Is there a way to load a program into the cache, and keep it there until it terminates? So let's say I have a 1MB compiled C program, which does some scientific computation with a memory requirement of another 1MB, and runs for 5 days. Is there a way to flag this code, so that it does not get out from the cache during evaluation? I am thinking of giving this code higher priority, or alike during execution.
In other words, how much cache is used by an idling computer, which loads its OS (say Ubuntu), and then does nothing? Is there excessive cache use during idling? Should I expect my small program to be always in the cache if the OS does not do anything besides executing it? Let's say after 5 minutes the screensaver starts.

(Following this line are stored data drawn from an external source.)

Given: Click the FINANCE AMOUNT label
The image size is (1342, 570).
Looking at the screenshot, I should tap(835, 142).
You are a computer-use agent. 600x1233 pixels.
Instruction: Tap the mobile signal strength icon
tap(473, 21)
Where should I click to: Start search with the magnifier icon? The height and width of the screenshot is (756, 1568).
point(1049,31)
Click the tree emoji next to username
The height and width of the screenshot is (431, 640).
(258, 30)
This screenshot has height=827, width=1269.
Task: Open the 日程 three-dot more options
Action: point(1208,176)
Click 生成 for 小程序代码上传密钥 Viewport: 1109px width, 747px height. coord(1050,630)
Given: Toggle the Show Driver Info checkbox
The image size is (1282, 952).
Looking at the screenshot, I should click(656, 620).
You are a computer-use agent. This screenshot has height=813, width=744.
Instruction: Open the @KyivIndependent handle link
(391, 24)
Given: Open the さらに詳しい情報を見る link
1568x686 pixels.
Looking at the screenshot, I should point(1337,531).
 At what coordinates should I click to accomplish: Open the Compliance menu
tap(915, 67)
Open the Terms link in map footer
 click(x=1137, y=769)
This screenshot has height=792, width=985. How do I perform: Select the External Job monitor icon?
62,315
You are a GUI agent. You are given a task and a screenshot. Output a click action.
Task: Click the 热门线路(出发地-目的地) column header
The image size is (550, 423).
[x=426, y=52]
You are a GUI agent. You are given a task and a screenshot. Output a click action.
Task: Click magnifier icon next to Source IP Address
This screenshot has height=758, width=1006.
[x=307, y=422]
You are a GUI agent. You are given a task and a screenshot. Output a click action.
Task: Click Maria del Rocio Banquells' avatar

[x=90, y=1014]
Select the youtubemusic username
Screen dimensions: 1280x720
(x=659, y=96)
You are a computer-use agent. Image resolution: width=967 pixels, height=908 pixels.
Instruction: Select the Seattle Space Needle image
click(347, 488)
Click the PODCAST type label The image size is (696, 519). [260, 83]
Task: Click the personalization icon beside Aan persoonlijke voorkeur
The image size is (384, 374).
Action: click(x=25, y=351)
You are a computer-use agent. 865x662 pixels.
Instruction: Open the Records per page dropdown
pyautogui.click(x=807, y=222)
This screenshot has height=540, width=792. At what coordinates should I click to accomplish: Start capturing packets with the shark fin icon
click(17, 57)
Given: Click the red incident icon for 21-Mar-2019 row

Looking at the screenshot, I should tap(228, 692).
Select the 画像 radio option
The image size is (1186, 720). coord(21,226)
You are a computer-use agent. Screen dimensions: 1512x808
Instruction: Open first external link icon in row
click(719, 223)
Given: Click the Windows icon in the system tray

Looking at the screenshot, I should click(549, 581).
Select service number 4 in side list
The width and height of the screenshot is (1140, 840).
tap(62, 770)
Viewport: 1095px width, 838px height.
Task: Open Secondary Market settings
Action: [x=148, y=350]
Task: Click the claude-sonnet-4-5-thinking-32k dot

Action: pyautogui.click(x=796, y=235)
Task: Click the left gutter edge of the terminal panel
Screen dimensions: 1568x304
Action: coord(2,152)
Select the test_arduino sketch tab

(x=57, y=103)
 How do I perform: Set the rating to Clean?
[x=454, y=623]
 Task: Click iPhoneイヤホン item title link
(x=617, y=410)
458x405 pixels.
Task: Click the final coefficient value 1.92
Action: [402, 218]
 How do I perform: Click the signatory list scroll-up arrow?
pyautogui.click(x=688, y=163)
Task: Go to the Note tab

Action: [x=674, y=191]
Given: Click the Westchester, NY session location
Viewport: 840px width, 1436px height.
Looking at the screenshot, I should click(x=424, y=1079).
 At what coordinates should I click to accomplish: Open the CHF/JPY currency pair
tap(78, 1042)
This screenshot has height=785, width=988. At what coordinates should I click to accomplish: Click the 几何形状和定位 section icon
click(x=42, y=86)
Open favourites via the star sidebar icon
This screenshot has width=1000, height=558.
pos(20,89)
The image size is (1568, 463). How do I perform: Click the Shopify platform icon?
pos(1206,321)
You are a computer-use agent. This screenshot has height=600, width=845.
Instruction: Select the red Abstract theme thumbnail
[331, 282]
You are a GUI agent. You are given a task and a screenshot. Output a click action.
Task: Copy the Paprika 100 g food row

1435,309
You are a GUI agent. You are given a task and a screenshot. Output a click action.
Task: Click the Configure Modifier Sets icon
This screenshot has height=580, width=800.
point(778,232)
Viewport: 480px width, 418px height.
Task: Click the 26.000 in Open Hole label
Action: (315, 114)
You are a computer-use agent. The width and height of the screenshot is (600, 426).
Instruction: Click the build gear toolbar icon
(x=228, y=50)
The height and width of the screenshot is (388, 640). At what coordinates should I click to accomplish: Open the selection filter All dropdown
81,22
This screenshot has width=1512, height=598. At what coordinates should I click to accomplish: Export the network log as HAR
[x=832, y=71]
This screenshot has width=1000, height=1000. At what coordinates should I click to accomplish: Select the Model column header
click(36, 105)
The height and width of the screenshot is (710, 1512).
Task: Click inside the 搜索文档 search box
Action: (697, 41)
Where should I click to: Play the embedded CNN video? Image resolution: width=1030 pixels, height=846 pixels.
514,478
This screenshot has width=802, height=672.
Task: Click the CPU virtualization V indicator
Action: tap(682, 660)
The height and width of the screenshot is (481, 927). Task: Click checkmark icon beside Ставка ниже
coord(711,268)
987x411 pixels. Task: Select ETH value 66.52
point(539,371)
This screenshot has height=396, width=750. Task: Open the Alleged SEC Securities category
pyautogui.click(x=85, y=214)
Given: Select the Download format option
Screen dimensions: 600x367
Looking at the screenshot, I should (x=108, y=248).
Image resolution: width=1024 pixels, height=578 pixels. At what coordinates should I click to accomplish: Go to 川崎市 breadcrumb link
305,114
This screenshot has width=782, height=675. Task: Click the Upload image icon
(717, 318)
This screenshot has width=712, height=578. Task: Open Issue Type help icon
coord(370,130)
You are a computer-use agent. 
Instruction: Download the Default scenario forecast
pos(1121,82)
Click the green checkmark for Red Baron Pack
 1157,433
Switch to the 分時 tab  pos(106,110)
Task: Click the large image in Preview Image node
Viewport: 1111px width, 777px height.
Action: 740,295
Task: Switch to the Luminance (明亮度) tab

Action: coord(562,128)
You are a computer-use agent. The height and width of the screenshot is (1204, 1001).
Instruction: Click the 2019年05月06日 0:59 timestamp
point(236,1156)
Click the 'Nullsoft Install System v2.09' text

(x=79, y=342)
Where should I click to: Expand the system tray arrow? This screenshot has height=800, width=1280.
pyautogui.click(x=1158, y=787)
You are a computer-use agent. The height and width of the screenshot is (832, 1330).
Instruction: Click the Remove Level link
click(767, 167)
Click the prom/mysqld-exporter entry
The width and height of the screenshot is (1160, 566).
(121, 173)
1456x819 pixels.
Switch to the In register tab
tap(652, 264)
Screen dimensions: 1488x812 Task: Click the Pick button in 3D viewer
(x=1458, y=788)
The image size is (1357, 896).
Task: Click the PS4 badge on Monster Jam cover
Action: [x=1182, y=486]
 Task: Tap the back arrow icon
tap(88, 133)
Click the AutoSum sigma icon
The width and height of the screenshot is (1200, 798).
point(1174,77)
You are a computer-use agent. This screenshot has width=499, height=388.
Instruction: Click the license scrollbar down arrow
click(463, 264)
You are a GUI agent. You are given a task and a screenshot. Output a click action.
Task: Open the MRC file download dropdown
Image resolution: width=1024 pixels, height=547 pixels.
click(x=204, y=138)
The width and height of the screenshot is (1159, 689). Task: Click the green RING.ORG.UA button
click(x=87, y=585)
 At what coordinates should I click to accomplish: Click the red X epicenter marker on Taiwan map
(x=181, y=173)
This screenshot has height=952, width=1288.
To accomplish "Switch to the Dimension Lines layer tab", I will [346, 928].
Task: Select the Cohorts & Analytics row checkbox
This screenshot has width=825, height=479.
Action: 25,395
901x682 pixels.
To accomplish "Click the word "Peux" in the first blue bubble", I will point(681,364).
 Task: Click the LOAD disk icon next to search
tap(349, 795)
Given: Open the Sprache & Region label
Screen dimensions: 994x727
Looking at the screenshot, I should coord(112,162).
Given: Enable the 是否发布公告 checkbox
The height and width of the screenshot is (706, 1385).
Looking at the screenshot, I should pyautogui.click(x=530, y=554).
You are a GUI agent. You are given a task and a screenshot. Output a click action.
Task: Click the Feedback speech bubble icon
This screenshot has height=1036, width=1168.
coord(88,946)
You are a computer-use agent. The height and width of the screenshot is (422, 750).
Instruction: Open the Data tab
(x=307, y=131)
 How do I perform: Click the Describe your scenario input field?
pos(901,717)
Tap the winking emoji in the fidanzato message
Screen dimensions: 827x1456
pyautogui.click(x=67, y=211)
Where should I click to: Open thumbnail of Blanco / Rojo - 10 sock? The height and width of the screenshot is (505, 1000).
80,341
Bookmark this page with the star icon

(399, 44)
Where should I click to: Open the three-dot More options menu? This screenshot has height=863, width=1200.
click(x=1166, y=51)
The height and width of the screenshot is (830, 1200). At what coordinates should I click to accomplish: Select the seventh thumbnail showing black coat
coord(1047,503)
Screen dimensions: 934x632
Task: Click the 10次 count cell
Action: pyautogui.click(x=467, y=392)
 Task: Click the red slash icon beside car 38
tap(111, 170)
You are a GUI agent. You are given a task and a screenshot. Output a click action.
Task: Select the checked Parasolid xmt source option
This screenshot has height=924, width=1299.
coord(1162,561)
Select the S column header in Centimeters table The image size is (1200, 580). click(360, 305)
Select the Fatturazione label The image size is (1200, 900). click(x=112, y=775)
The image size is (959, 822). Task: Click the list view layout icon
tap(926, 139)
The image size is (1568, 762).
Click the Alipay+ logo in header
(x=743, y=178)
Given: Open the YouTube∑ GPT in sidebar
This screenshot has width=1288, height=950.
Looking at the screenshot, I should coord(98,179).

Does this lead to massive cache misses (and hence, drastic reduction in performance), since now it competes with my program for the cache space? My experience says that running several non-demanding programs (like the screensaver, or a simple audio player, pdf reader, etc.) at the same time does not significantly decrease the performance of my scientific program, even though I would expect that it would go in-and-out from the cache all the time. The question is: why does not it get its speed affected? Would it make sense to use an absolute minimalistic OS (if so, then which one?) to improve (or rather: maintain) the speed of the computation?
Just for clarity, we can assume that the code is something very simple, say it is a bunch of nested for loops where the innermost part sums up all the increment variables modulo 97. The point is that it is small enough to be put and executed in the cache.
There are different types of CPU cache misses: compulsory, conflict, capacity, coherence.
Compulsory misses can't be avoided, as they happen on the first reference to a location in memory. So no, you definitely can't avoid cache misses completely.
Besides that, typical L1 cache sizes today are 32KB/64KB per core, and L2 cache sizes are 256KB per core. So 1MB of data would also create either capacity or conflict misses, depending on cache's associativity.
No, on most standard architectures, CPU cache is not addressable.*
And even if you could, what kind of performance improvement are you anticipating here? What percentage of your program's execution time do you believe is being spent loading from main memory into (L3) cache? You should profile your program to determine where it's actually spending its time, rather than dreaming up solutions to problems that don't exist!
* I think x86 CPUs might have a hardware configuration which allows them to operate without attached RAM, but that's basically irrelevant.
Short answer: NO. Cache is being maintained by the OS/CPU and it is a bad idea to allow programs to force itself to stay in cache. Lets say you got 2 programs running at the same time, and both are trying to force to stay in the cache, chaos would happen isn't it?
Newer Intel CPUs have added "Cache Allocation Technology" (CAT) under the general rubric of their Resource Director Technology. This allows software directives to reserve certain cache (and other) resources for particular computational units (application, container, VM, etc). So, if the process in question has enough cache space set aside for it under CAT, it should experience only its initial compulsory misses (to bring its code and data into cache) and self-induced conflict misses, avoiding capacity misses and conflict misses created by other processes.
I am not sure whether it will satisfy your questions.
is there a way to execute some code entirely within the cache, i.e., without using any access to RAM?
Is there a way to load a program into the cache, and keep it there until it terminates?
It is possible to use fully associative cache( for eg Tightly coupled memories), which has single cycle access times.(This is realistic only in very small embedded systems).it is a general practise to use TCM's in embedded systems for time critical code as it provides predictability.
In case of partially associative caches it is possible to lock up cache lines or ways (for eg using CP15 in ARM ), so that the eviction algorithm doesn't consider them as a victim for cache fill.
as a side note it is also useful sometimes to use Cache as Ram for Bringup of non booting boards when the caches are in debug mode.
(http://www.asset-intertech.com/Products/Processor-Controlled-Test/PCT-Software/Cache-as-RAM-for-board-bring-up-of-non-boothing-ci)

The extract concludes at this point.